◆ **Exercise requirements**: Please take the lines from the one holding "Screen dimensions: 476x372" through the one holding "Task: Choose Open" in the data below and copy them exactly.

◆ **Data section**:
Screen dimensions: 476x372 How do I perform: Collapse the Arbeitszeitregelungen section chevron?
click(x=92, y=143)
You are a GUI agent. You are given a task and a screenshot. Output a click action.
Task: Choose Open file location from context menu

* * *

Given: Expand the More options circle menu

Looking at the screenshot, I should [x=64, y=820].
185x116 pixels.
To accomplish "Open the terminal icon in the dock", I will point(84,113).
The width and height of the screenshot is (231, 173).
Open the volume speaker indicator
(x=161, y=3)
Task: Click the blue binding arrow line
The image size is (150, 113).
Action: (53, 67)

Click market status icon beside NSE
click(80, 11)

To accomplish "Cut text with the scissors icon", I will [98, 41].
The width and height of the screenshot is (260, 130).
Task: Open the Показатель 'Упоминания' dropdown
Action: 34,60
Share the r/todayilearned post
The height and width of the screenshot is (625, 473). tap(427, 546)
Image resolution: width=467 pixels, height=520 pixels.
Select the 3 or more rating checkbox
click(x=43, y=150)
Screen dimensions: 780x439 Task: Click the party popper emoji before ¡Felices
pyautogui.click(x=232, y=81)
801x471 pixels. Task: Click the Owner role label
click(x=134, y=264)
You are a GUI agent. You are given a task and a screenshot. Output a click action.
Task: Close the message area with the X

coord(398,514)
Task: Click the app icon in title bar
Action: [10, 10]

--

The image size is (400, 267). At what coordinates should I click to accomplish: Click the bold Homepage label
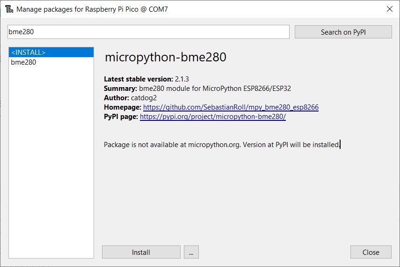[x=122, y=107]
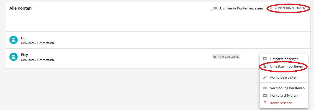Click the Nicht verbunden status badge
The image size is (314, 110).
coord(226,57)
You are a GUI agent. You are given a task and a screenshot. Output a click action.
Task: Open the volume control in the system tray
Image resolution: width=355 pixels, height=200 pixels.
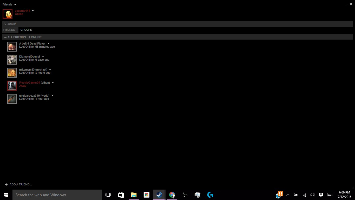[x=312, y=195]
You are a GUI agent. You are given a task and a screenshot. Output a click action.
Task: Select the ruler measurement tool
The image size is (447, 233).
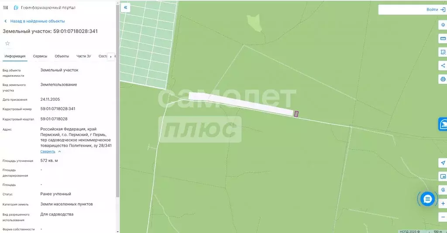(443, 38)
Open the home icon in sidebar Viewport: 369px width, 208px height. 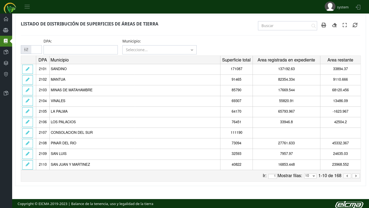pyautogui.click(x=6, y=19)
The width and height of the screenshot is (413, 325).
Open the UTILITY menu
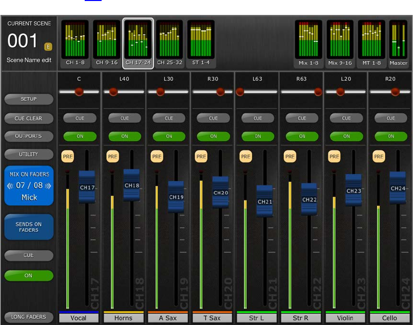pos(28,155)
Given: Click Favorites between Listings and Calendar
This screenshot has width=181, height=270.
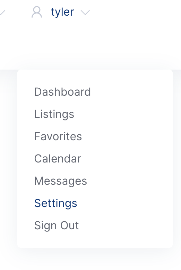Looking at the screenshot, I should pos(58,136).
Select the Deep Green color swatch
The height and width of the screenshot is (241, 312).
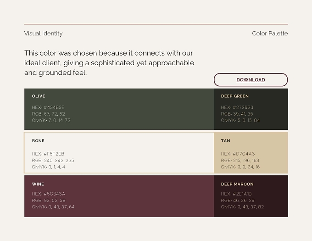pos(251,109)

◆ **Result**:
Screen dimensions: 476x372 How do I perform: Collapse the Arbeitszeitregelungen section chevron?
click(x=92, y=143)
You are a GUI agent. You are given a task and a screenshot. Output a click action.
Task: Choose Open file location from context menu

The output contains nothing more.